Some parallels can be drawn between this debate in MiFID I and questions around non-discriminatory access to CCPs and trading venue data in MiFID II.  Here the debate centres on creating a single EU market that permits different business models while protecting competitive integrity and investors.  This issue proved the most difficult to resolve in the Council and the precarious compromise reached leaves little room for negotiation with other trilogue participants. Although close to the EP’s position, the Council wishes to introduce a three-year transitional period for newly established CCPs and trading venues during which they will not be obliged to comply with MiFID II requirements.  Essentially, though, the Council’s position adheres to the fundamental EU philosophy of open markets.

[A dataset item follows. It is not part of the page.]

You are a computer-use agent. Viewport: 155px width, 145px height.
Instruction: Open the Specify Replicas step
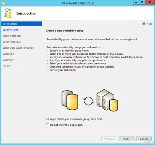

The same cannot be said in relation to the openness of EU markets to the rest of the world.  The EC proposed introducing an ‘EU passport’ for firms from countries outside the Union through the establishment of a branch in one Member States of the EU.  Again, the EP broadly supports this approach.  The Council, on the other hand, rejects the idea of a passport, preferring to retain the status quo - which requires that foreign firms establish branches in every Member State in which they wish to operate.  This fundamental difference will be difficult to resolve.  But in the short- to medium-term, firms already established in the EU will not be significantly affected whichever way this issue is resolved.

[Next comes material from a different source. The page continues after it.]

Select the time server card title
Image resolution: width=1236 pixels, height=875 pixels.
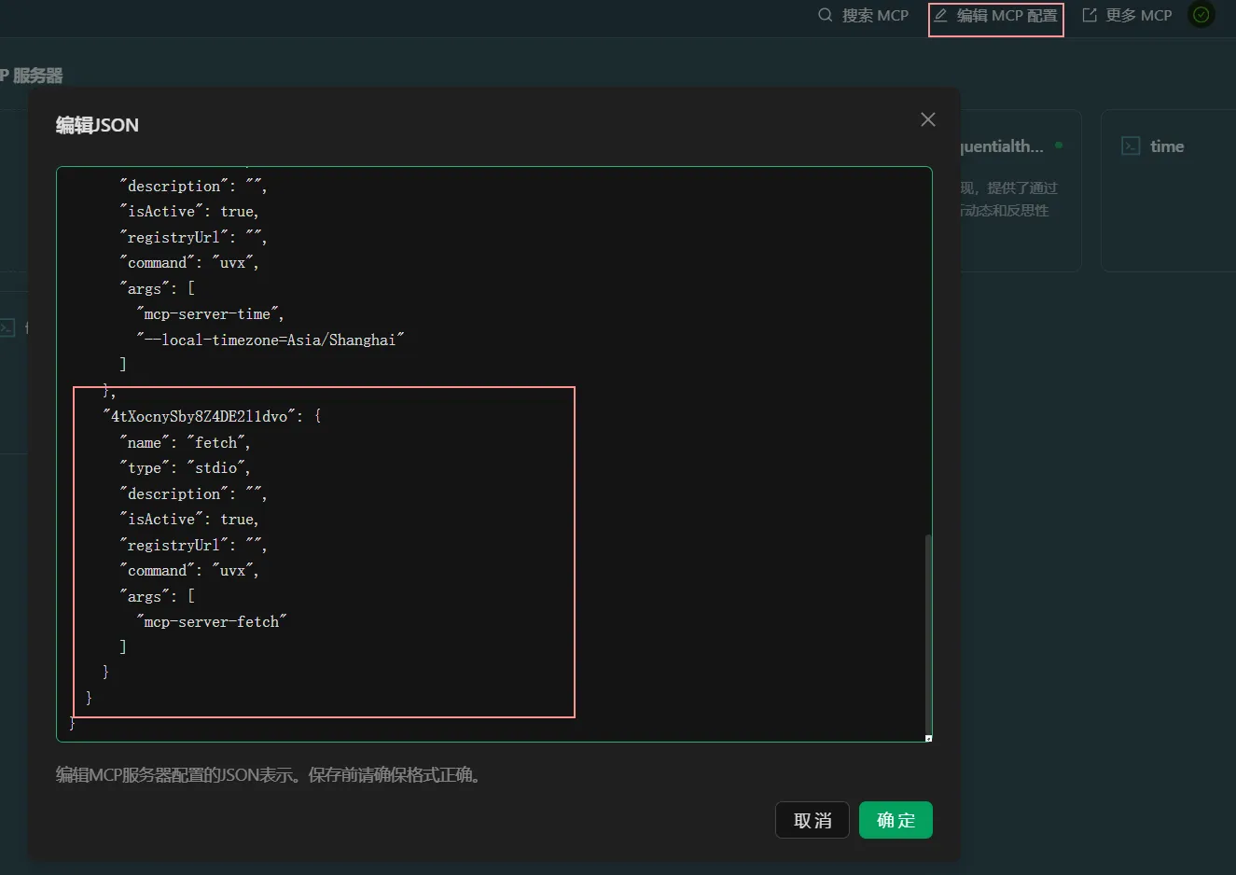point(1167,146)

Other controversial issues where negotiating positions diverged at the outset include the treatment of high frequency trading, position limits and management for commodity derivatives, corporate governance, product intervention, investor protection measures (including telephone recording), and restrictions to inducements and the concept of ‘target markets’.  All or any of those issues may affect the way EU markets operate in the future.  The next few months of trilogue negotiations between the Council, the EP and the EC will be challenging for the negotiators but compromises should be possible.

In terms of next steps, legislators are aiming to reach political agreement on the MiFID II Directive and MiFIR by the end of this year - a key milestone but not the end of the process. 

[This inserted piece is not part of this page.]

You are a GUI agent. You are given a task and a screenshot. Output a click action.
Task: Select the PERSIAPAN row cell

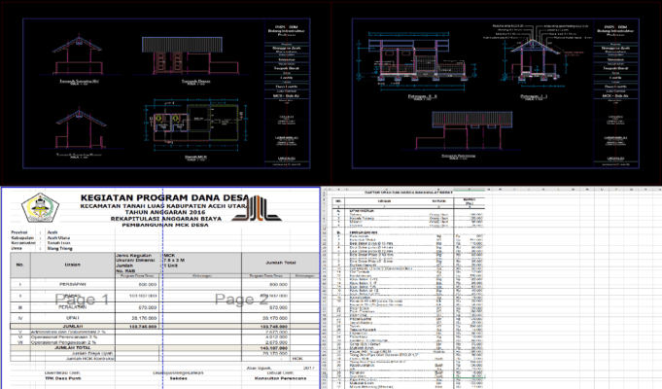73,284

After political agreement, the EP has to adopt the text in plenary session.  The indicative date for this vote is currently 10 December 2013 but this vote must postponed unless political agreement can be reached by mid- to late-November - a target which appears ambitious.   Political agreement marks the end of political trilogues but not necessarily the finalisation of technical matters, which may overrun into next year. After the plenary vote, the EC carries out a review assessing the texts’ compatibility with EU law and the quality of translations.  Then the Council formally adopts the text and it is published in the Official Journal.  If political agreement is reached in December, it is possible that the text will enter into force by late Q2 2014.

In terms of the Directive, its entry into force triggers the two year transposition period for Member States.  In addition, the Directive delays implementation for a further six to eight months after the transposition period.  From  the outset, the EC has said that the full regime – the Directive and the Regulation – should be applied from the same date, a position with which the Council agrees.  But the EP would like MiFIR to apply a year earlier (i.e. 18 months after entry into force).  This issue should be resolved during the trilogue negotiations. 

MiFID II is likely to apply from Q4 2016, which sounds like a long time away. But don’t take this as a  three year reprieve - MiFID II, together with other market-changing measures like EMIR and the Central Securities Depositories Regulation and a host of other legislative changes, represent a fundamental overhaul of the EU financial markets.  Many firms have already begun analysing the impact these changes will have on their products, services, operations, systems, etc.   Market leaders recognise the tectonic shift in our markets that is coming – and they are already integrating that analysis into their business strategy.